Apr 1, 2020 - Technology

Stanford experts call for national resource for AI research

An illustration of a building made out of code.

Illustration: Rebecca Zisser/Axios

Artificial intelligence experts at Stanford University are calling for the creation of a task force to establish a National Research Cloud to aid American AI research.

Why it matters: Government support for basic science helped create the post-war American technological colossus. But the unique resource needs of advanced AI research demand a new approach to ensure the field isn't dominated by a few large, rich companies.

The research used to train advanced AI requires a great deal of two things: computational power and data.

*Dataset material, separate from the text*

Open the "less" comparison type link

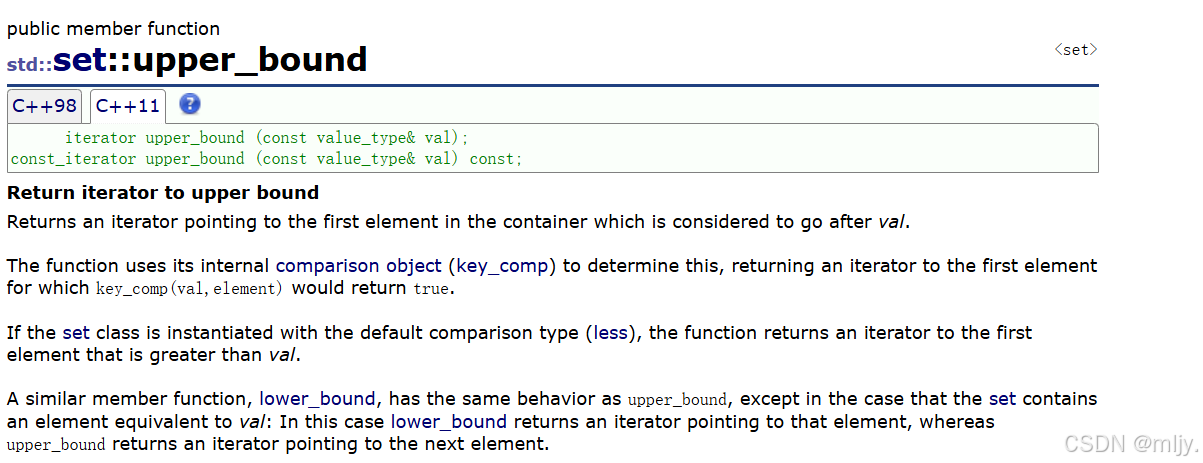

  • Google needed nearly $1.5 million in computational cycles to train its Meena chatbot announced earlier this year, while Facebook is able to tap its enormous user-generated dataset for its own AI research. It's impossible for most academic AI researchers to access anywhere near that much computational power or raw data.
  • To open up AI research to a wider group of players, experts at the Stanford Institute for Human-Centered Artificial Intelligence want to create a public-private task force that will build what they call a National Research Cloud.

How it works: The National Research Cloud would seek to even the playing field by providing academic researchers affordable access to high-powered computational resources as well as access to datasets held in government agencies like Medicare and the VA.

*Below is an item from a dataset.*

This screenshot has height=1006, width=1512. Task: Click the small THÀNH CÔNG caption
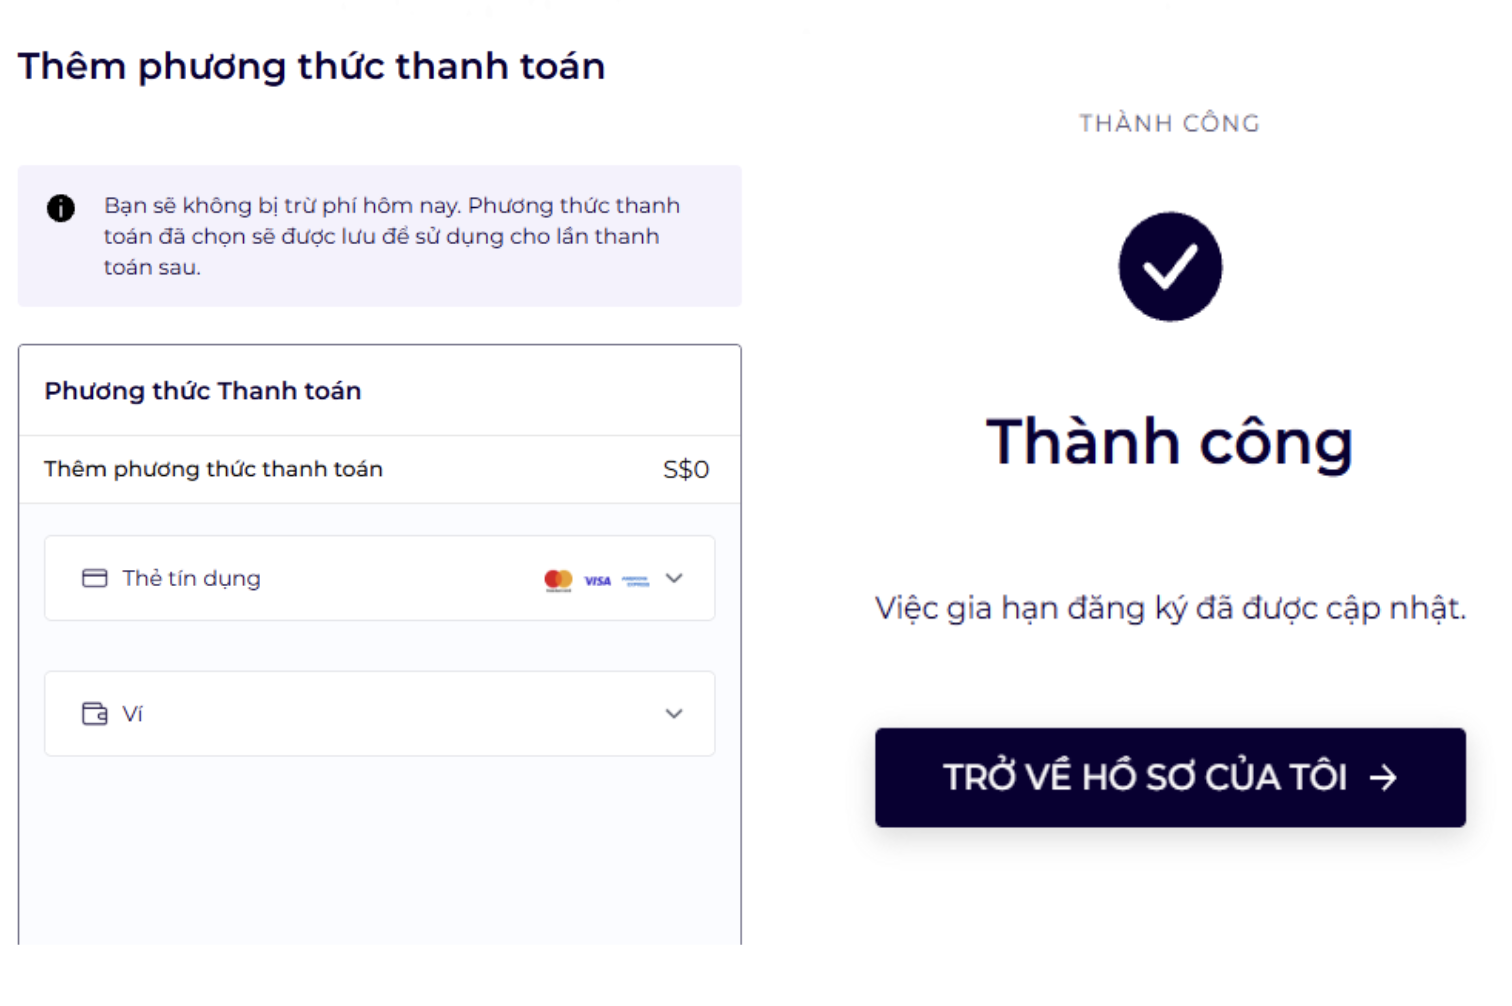pyautogui.click(x=1170, y=123)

  • "If you're at a college in a state like Kansas, there's no way for you to do this research now," says John Etchemendy, the co-director of the Stanford center. "But if we have a real national push to provide that compute and data, in a privacy protective way, it would benefit society at large."

The bottom line: The only way to ensure the boons of AI research are spread widely is to eliminate the barriers to doing that work.

Editor's note: John Etchemendy was mistakenly quoted as referring to Kansas State. The quote has been corrected.